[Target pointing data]
++++++++++

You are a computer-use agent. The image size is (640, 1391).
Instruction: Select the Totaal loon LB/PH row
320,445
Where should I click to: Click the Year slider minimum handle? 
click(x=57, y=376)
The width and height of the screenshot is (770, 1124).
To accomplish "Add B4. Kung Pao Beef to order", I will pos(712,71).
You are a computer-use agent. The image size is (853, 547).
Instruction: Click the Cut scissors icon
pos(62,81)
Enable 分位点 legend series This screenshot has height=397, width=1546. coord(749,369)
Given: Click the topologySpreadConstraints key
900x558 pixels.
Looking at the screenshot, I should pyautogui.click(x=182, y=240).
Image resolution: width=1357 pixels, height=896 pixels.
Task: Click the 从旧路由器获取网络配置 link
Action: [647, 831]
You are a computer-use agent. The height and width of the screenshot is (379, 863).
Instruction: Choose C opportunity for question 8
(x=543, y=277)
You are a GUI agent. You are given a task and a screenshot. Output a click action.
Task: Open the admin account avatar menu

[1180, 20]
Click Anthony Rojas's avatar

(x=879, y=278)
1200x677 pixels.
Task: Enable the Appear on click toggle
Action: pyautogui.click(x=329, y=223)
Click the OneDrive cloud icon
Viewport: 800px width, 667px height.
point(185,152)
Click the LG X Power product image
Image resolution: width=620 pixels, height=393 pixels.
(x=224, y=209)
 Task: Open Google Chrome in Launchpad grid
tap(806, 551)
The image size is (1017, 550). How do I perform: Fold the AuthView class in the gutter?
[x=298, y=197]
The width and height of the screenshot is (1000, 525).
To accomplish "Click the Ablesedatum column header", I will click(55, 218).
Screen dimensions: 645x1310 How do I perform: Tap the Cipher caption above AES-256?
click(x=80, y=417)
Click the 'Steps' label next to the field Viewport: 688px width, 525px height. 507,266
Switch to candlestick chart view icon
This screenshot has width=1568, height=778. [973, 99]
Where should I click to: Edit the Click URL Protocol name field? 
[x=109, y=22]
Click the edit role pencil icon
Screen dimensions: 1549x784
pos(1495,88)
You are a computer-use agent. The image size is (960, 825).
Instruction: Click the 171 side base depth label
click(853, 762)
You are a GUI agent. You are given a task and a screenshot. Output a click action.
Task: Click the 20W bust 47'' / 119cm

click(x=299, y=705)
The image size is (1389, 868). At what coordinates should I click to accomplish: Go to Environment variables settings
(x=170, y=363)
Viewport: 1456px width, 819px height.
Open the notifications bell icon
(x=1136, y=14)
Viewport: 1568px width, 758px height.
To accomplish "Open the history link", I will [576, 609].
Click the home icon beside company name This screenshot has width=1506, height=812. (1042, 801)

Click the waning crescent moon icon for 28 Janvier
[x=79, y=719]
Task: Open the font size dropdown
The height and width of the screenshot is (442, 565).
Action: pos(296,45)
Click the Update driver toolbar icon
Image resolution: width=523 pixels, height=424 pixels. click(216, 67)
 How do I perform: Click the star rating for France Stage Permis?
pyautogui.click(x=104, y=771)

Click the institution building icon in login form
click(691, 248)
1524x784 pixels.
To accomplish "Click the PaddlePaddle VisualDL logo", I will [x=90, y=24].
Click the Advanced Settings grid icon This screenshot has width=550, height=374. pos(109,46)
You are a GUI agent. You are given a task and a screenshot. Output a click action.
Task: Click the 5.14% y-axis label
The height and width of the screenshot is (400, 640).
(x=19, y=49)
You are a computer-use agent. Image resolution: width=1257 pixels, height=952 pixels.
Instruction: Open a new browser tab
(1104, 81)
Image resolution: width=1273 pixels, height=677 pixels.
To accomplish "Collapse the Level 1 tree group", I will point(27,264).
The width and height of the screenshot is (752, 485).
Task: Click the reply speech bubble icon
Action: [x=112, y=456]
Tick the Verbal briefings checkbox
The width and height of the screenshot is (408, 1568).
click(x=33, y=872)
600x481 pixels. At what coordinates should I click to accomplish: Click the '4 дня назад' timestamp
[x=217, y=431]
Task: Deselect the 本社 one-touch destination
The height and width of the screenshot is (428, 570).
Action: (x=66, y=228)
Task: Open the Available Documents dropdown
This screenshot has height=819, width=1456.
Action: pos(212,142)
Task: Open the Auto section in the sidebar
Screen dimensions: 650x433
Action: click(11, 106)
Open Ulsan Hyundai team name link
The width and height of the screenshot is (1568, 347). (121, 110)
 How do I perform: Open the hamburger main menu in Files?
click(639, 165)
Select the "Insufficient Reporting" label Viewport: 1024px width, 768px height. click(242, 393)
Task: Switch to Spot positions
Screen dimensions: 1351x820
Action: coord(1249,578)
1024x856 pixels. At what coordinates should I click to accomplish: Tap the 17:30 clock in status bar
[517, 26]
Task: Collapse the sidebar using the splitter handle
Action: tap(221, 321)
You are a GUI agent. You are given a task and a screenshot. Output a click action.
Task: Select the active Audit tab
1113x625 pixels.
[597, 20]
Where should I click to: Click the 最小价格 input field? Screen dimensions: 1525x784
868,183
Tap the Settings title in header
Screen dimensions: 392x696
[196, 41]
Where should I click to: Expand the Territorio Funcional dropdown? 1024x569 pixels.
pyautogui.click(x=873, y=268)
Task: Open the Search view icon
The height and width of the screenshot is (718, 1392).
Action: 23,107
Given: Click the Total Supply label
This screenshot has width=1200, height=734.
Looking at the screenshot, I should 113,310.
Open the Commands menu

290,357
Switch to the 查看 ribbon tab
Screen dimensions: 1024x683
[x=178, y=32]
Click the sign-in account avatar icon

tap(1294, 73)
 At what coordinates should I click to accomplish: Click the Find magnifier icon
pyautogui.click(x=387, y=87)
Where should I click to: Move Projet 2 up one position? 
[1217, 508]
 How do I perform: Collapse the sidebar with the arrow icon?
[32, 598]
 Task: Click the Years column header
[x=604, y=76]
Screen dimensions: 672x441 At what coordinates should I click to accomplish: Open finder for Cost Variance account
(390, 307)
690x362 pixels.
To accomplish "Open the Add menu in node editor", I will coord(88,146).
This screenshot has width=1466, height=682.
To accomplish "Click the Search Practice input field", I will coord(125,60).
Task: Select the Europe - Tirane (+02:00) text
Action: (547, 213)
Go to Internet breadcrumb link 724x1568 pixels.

++++++++++

THE PROBLEM: Reproduce the items verbatim from their first line up to and including the line containing "I will pos(712,71).".

THE ANSWER:
You are a computer-use agent. The image size is (640, 1391).
Instruction: Select the Totaal loon LB/PH row
320,445
Where should I click to: Click the Year slider minimum handle? 
click(x=57, y=376)
The width and height of the screenshot is (770, 1124).
To accomplish "Add B4. Kung Pao Beef to order", I will pos(712,71).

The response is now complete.